What you need to do:
• a. Answer these questions about the court opinion excerpt:
(i) Who delivered the opinion of the Court?
(ii) What percentage of the federal funds for local public works projects must be used to procure services or supplies from minority-owned businesses, absent a waiver?
(iii) Under which act were the federal funds granted?
• b. Reproduce everything in the court opinion excerpt from "Dissenting opinions: Stevens;" down to "of economic opportunity.".

Supplied text:
*****

Dissenting opinions: Stevens; Stewart, Rehnquist.

MR. CHIEF JUSTICE BURGER delivered the opinion of the Court.

We granted certiorari to consider a facial constitutional challenge to a requirement in a congressional spending program that, absent an administrative waiver, 10% of the federal funds granted for local public works projects must be used by the state or local grantee to procure services or supplies from businesses owned and controlled by members of statutorily identified minority groups. . . .

The legislative objectives of the MBE provision must be considered against the background of ongoing efforts directed toward deliverance of the century-old promise of equality of economic opportunity.

The clear objective of the MBE provision is to ensure that, to the extent federal funds were granted under the Public Works Employment Act of 1977, grantees who elect to participate would not employ procurement practices that Congress had decided might result in perpetuation of the effects of prior discrimination which had impaired or foreclosed access by minority businesses to public contracting opportunities. The MBE program does not mandate the allocation of federal funds according to inflexible percentages solely based on race or ethnicity.

*****

Available data:
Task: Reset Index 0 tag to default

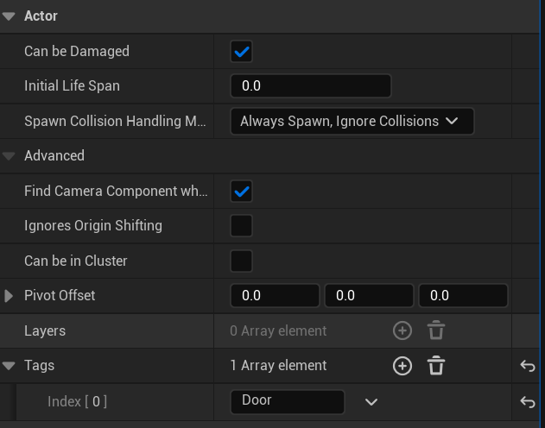Action: (527, 402)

*****

Expected answers:
• a.
(i) Mr. Chief Justice Burger
(ii) 10%
(iii) The Public Works Employment Act of 1977

• b.
Dissenting opinions: Stevens; Stewart, Rehnquist.

MR. CHIEF JUSTICE BURGER delivered the opinion of the Court.

We granted certiorari to consider a facial constitutional challenge to a requirement in a congressional spending program that, absent an administrative waiver, 10% of the federal funds granted for local public works projects must be used by the state or local grantee to procure services or supplies from businesses owned and controlled by members of statutorily identified minority groups. . . .

The legislative objectives of the MBE provision must be considered against the background of ongoing efforts directed toward deliverance of the century-old promise of equality of economic opportunity.